Removes old data to cap disk usage, keeping only a recent window.

# Keep the newest 1000 blocks, drop everything older
mevlog purge-db --keep 1000 --chain-id 1
  • --keep N - keep blocks within N of the newest indexed block; rows with block_number < MAX(block_number) - N + 1 are deleted from logs, transactions, blocks, and every tracked custom table in a single transaction. The newest indexed block in the local DB is the reference, so no RPC call is made. --keep 0 purges everything.
  • --reclaim - run VACUUM afterwards to actually shrink the file on disk. Off by default: freed pages are reused by later inserts, and VACUUM needs an exclusive whole-DB lock that can block concurrent readers/writers. This is why index --live --keep purges without reclaiming each round.

db-info command

Reports the local store’s indexed block range, row counts, file size, and any gaps.

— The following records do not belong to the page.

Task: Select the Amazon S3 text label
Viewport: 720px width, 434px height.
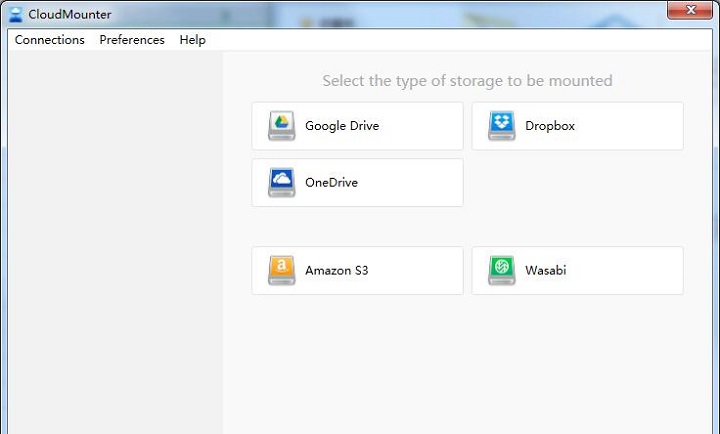Action: point(337,270)
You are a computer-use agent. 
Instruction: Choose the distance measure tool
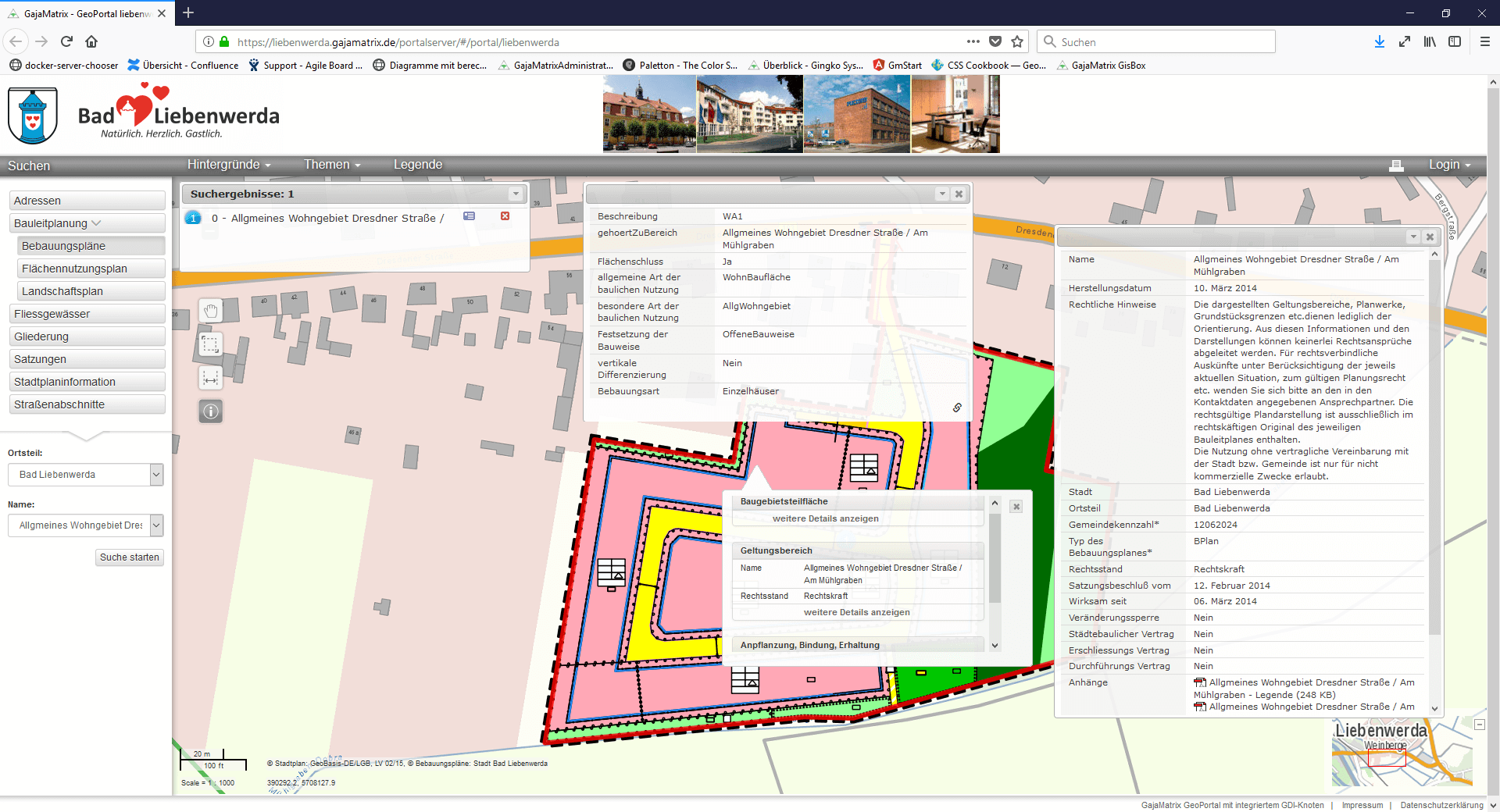(210, 378)
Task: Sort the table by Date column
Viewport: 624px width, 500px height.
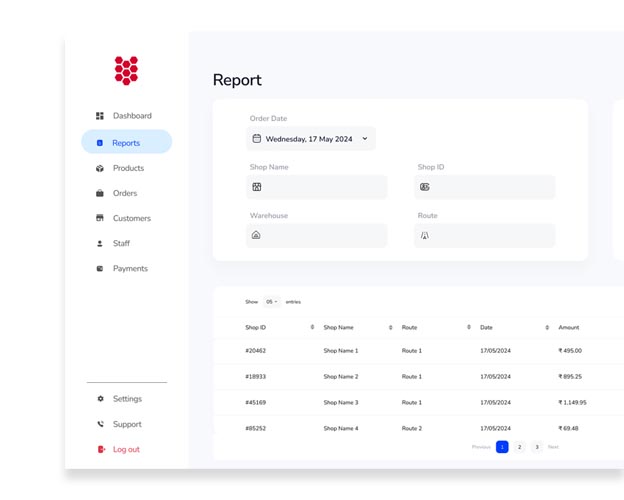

mevlog db-info --chain-id 1

Sample output (from the SQL demo store):

{
  "chain_id": 1,
  "db_path": "/root/.mevlog/mevlog-txs-v1-1.db",
  "schema_version": 1,
  "db_size": "30.04 GB",
  "db_size_bytes": 32258461696,
  "wal_size_bytes": 468147392,
  "blocks": 50607,
  "transactions": 15493741,
  "logs": 44006981,
  "min_block": 25264887,
  "max_block": 25315493,
  "min_block_timestamp": 1780827719,
  "max_block_timestamp": 1781437283,
  "min_block_time": "2026-06-07 10:21:59 UTC",
  "max_block_time": "2026-06-14 11:41:23 UTC",
  "missing_blocks": 0
}
FieldMeaning
chain_idChain ID of the local store.
db_pathAbsolute path to the SQLite file.
schema_versionMigration schema version of the txs DB.
db_size / db_size_bytesFile size on disk, human-readable and in bytes.
wal_size_bytesSize of the write-ahead log (-wal) sidecar file.
blocks / transactions / logsRow counts in each table.
min_block / max_blockLowest and highest indexed block numbers.
min_block_timestamp / max_block_timestampUnix timestamps of those blocks.
min_block_time / max_block_timeSame timestamps rendered as UTC.
missing_blocksCount of blocks within [min_block, max_block] that have no row (gaps; reindex fills these).